In the temperate zones, birds will shift their ranges to higher latitudes and, if we do nothing about global warming, will in the end, all end up at the ends of their continents. The narrow strips of the northernmost coasts of Europe, Asia and North America will become grounds for ferocious competition for limited resources between all those immigrant species. Many will go extinct. Others will survive at small ranges in small populations. There is nowhere else to go, as by this time, there will be no more
Arctic to fly to - it will be all ocean after the Arctic ice melts.
In the Southern hemisphere, the birds of South America may island-hop to and spread across the new lush tropical forests of Antarctica, but the birds of Africa, Australia and Pacific islands will not be able to make such a big leap and will concentrate on the southernmost edges of their continents until many of them go extinct due to competition.

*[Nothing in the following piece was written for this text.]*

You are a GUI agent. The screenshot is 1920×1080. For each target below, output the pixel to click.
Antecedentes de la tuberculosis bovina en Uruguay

And even this bleakest scenario makes an assumption that makes the picture look prettier. Species cannot just get up and go and move their ranges with no consequences. Species are parts of their local ecosystems. In those ecosystems, some species will shift their ranges faster, some slower, some not at all (changing the timing of annual events instead, i.e., adapting in time instead of space). The predators and prey will leave each other - the former trying to adapt to new prey, the latter trying to avoid new predators. The flowers and pollinators will split their ways. The mutualists may part ways as well. The remodeling of ecosystems will occur, i.e., we cannot expect entire intact ecosystems to migrate to higher latitudes in synchrony. Disruption of ecosystems by such remodeling will certainly lead to extinctions of numerous organisms, way before they reach the edges of their continents.
- Log in to post comments
the proverbial canary in the coal mine is in fact, the birds in our environment, how fitting. I wonder if birds would feel as unconcerned about a few primate extinctions as one primate species feels about a few more Aves joining the dodo.
The current issue of Audubon magazine has an article that discusses the man-made threats to birds which have lead to and are leading to certain species extinction.